This directory contains the code for running a Wide and Deep model. It also runs in Cloud ML Engine. This code has been tested on Python 2.7 but should also run on Python 3.5
Follow along the codelab here: http://bit.ly/widendeep-slides
Wide and deep jointly trains wide linear models and deep neural networks -- to combine the benefits of memorization and generalization for recommender systems. See the research paper for more details. The code is based on the TensorFlow wide and deep tutorial.
We will use the Kaggle Criteo Dataset to predict the probability that an ad is clicked.
The dataset is downloaded as part of the script (and in the cloud directly uses the copy stored online).
If you wish to download a copy, the data are located here:
- gs://dataset-uploader/criteo-kaggle/small_version -- 2.5MB, 10K rows
- gs://dataset-uploader/criteo-kaggle/medium_version -- 273MB, 1M rows
- gs://dataset-uploader/criteo-kaggle/large_version -- 2.7GB, 10M rows
Each folder contains 2 files: train.csv and eval.csv
The command line tool gsutil is part of the Google Cloud SDK, and comes with gcloud. No gsutil but still want to download?
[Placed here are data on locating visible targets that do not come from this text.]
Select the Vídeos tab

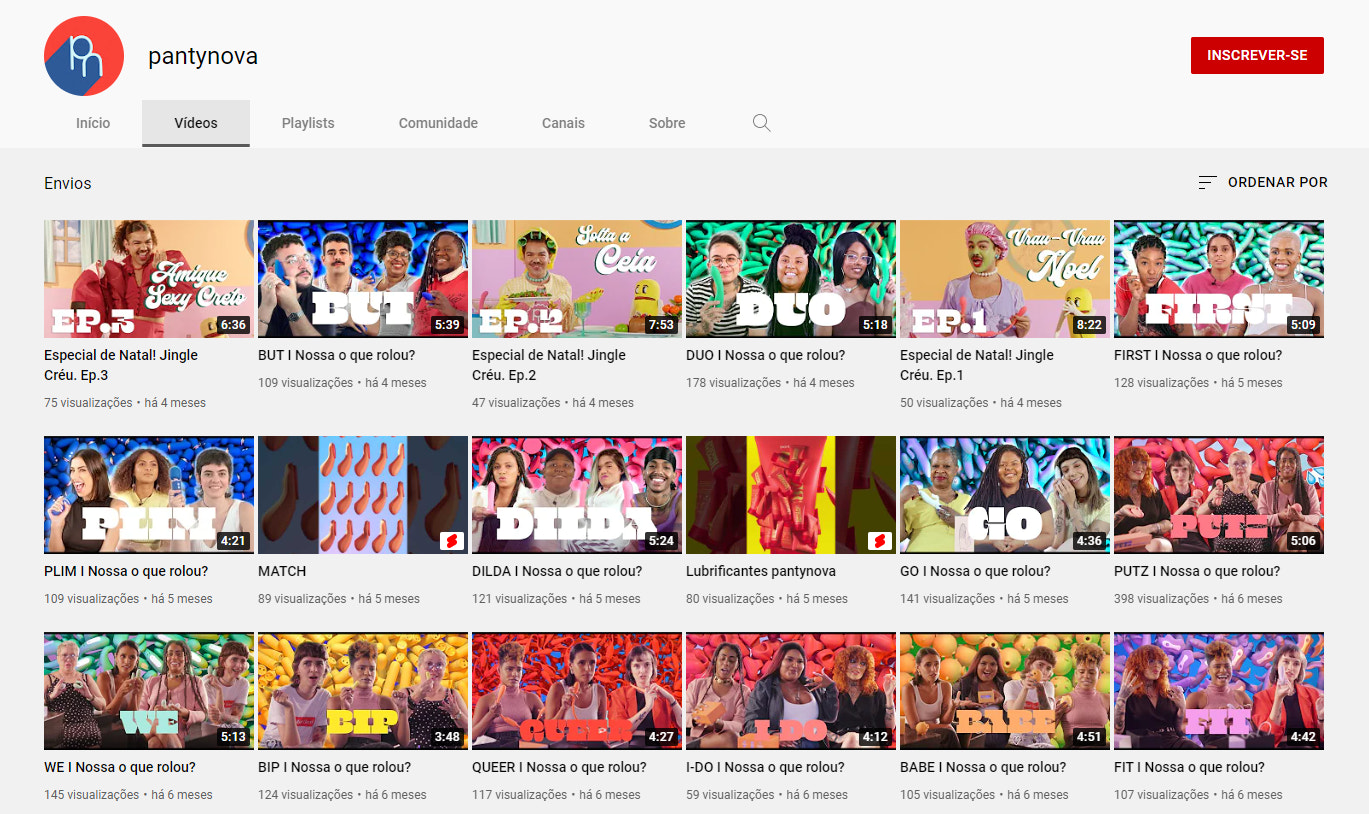[x=195, y=122]
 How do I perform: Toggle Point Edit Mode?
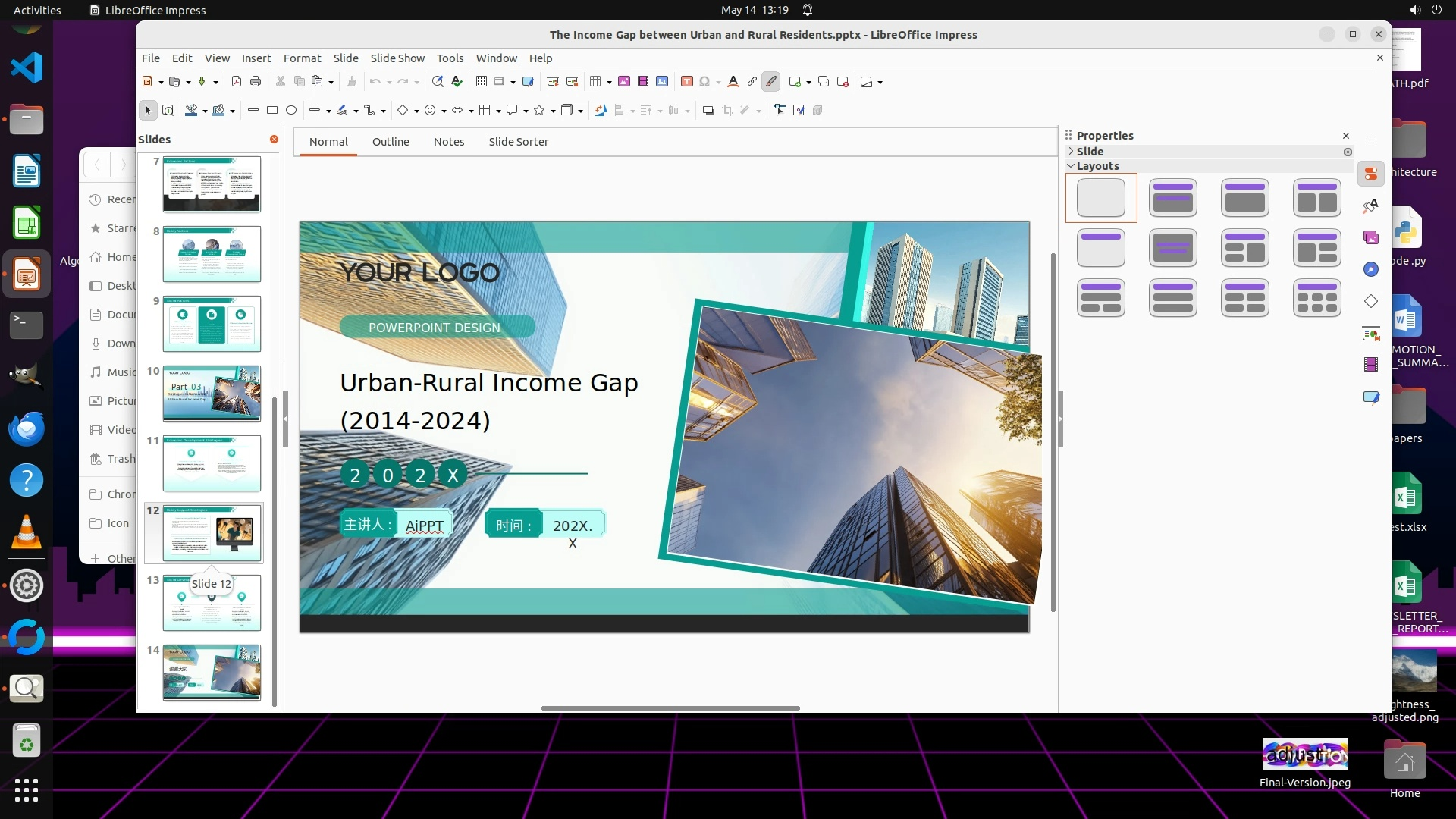point(779,111)
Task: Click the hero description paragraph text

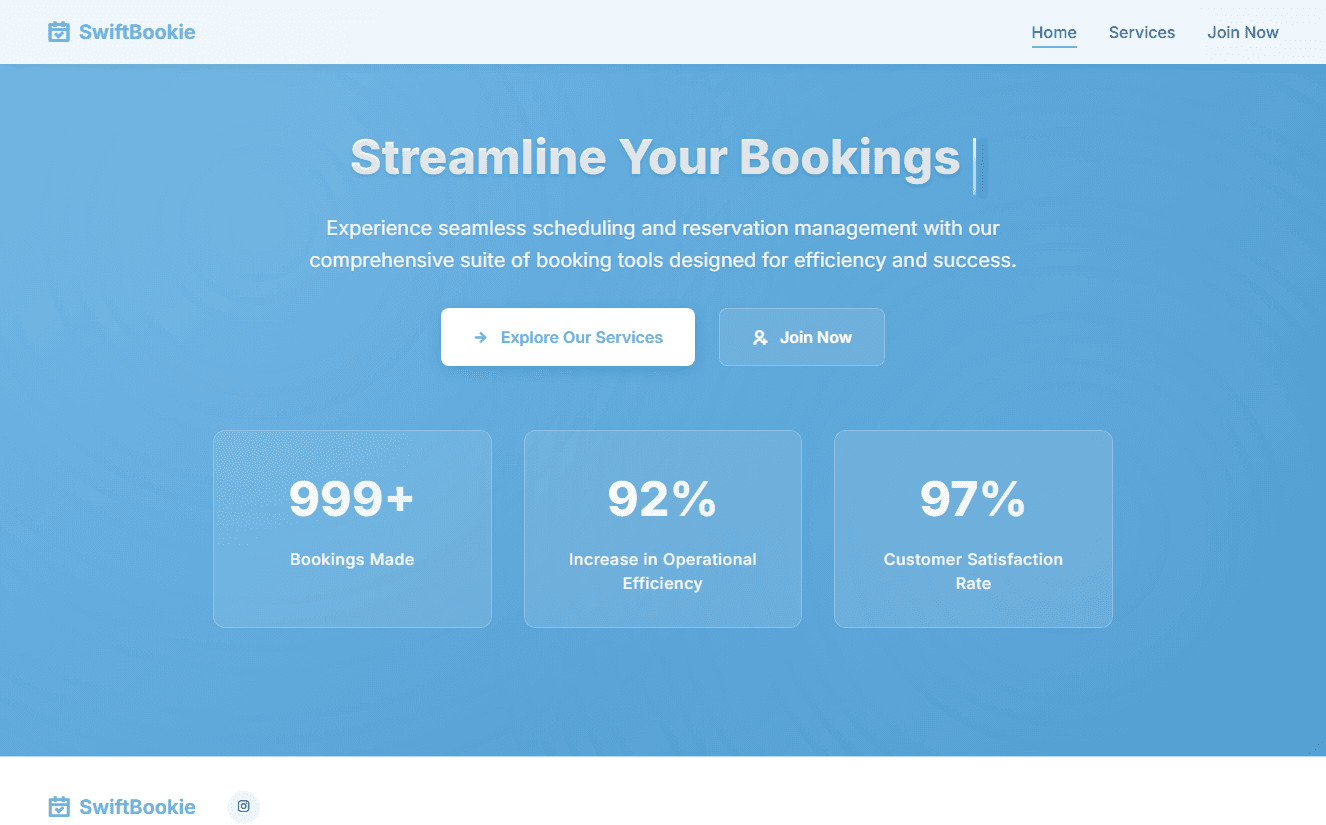Action: click(x=662, y=244)
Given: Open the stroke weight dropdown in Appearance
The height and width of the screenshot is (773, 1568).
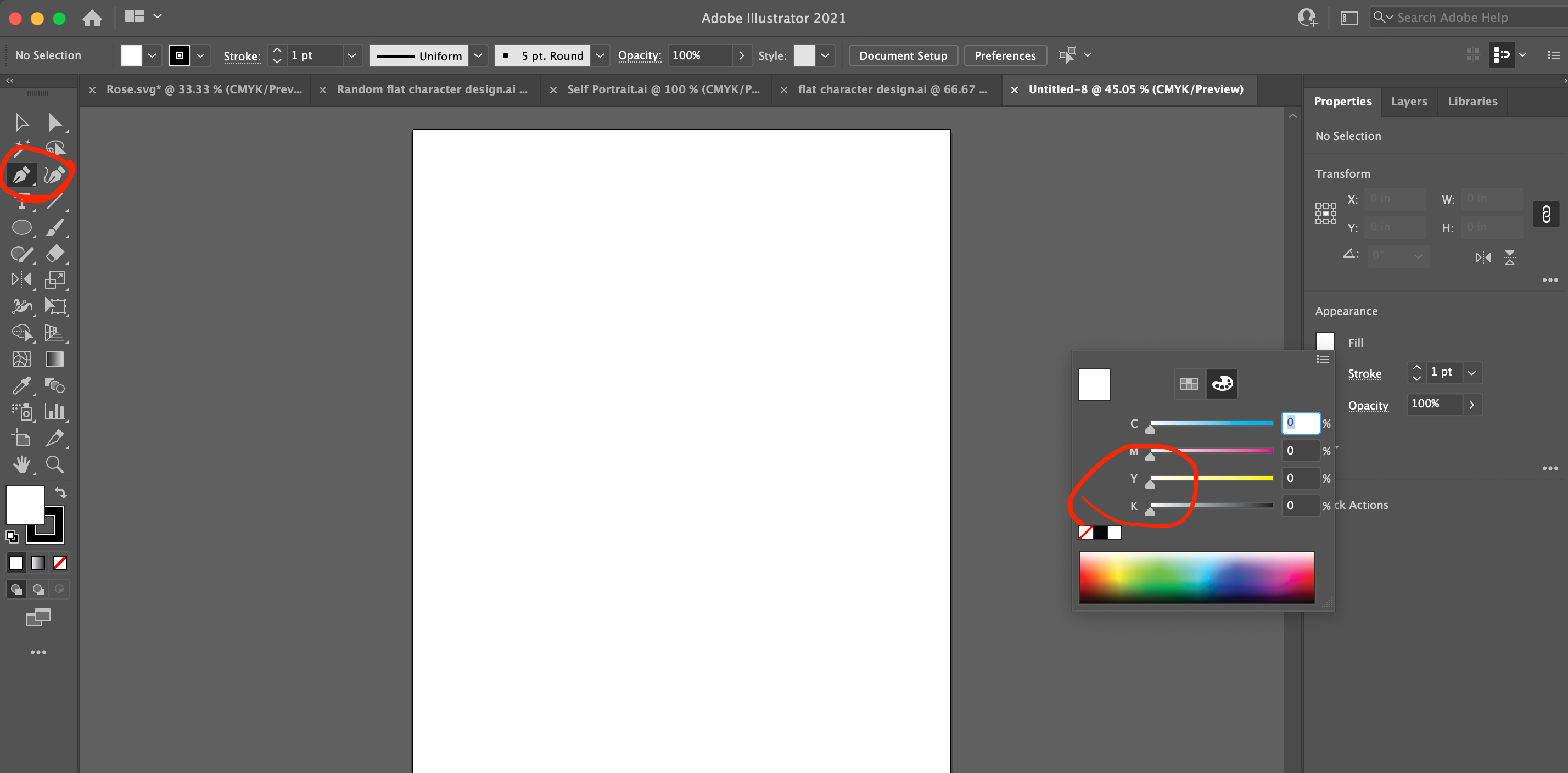Looking at the screenshot, I should 1473,373.
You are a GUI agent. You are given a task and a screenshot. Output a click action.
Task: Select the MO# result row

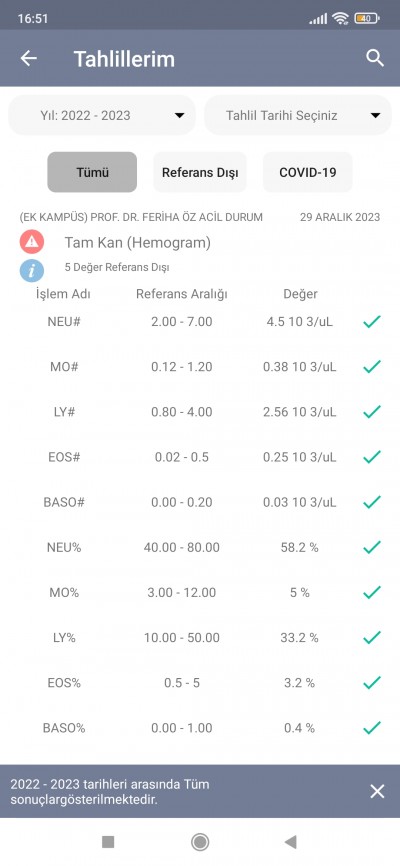click(x=200, y=367)
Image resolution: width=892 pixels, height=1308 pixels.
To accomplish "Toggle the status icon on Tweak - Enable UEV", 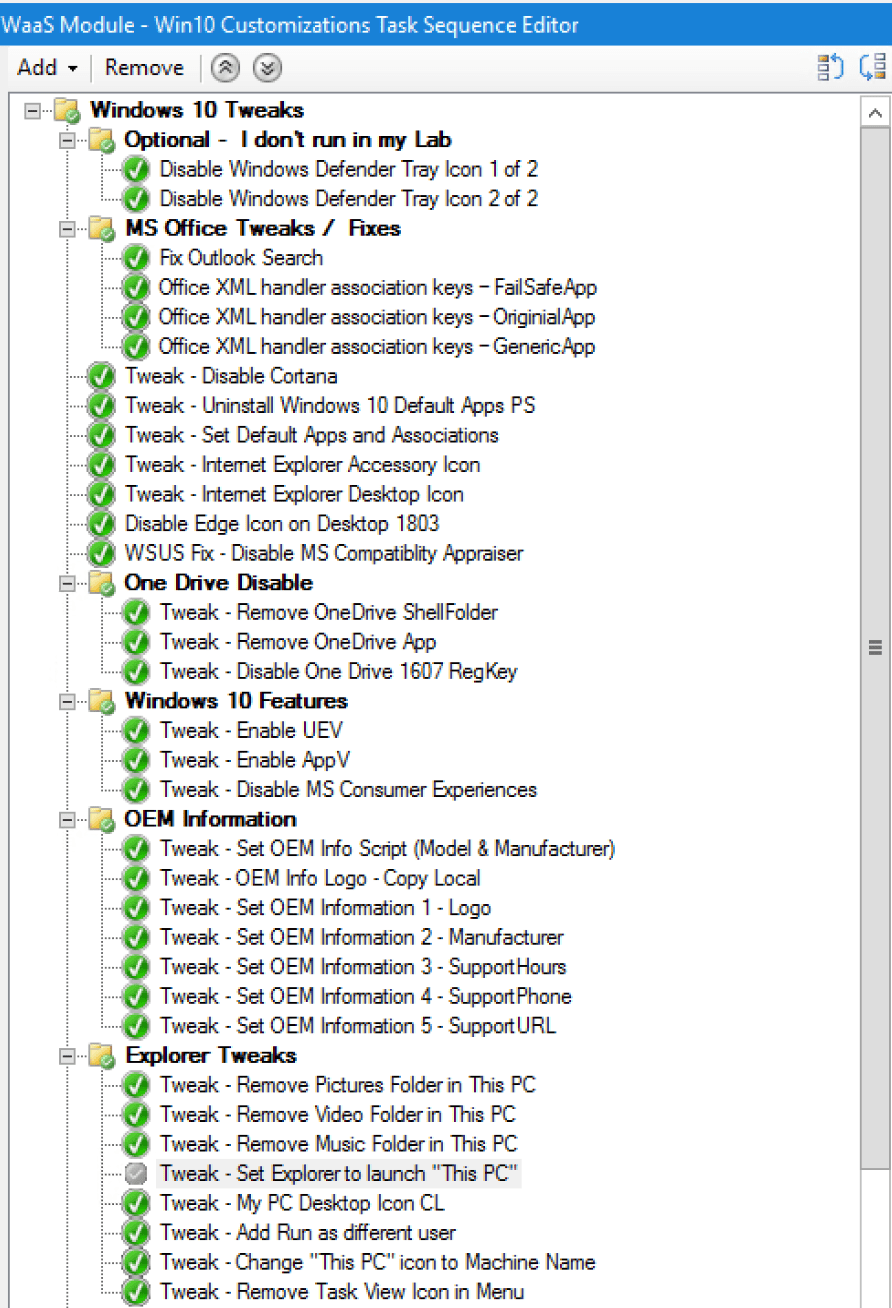I will [136, 731].
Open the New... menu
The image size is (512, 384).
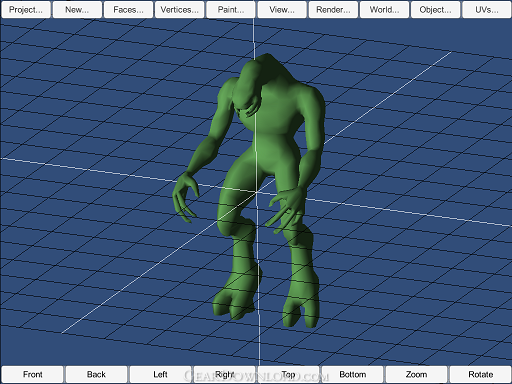tap(77, 10)
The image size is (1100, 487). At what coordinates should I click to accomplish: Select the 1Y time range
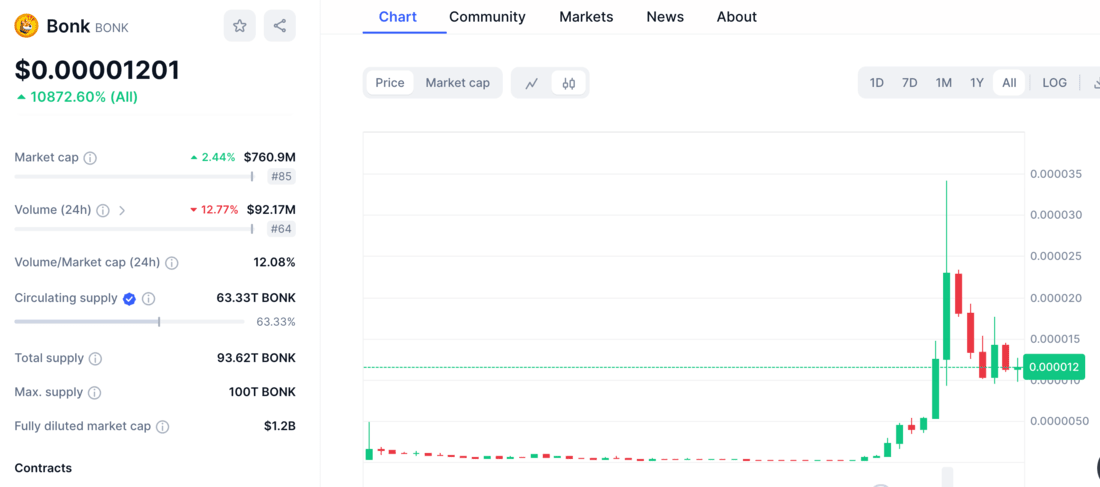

Replace "gs://" with 'https://storage.googleapis.com/', for example: https://storage.googleapis.com/dataset-uploader/criteo-kaggle/small_version/train.csv
This repo presents 3 methods of running the model: locally, on a jupyter notebook, and on Google Cloud ML Engine.
The commands below assume you are in this directory (wide_n_deep).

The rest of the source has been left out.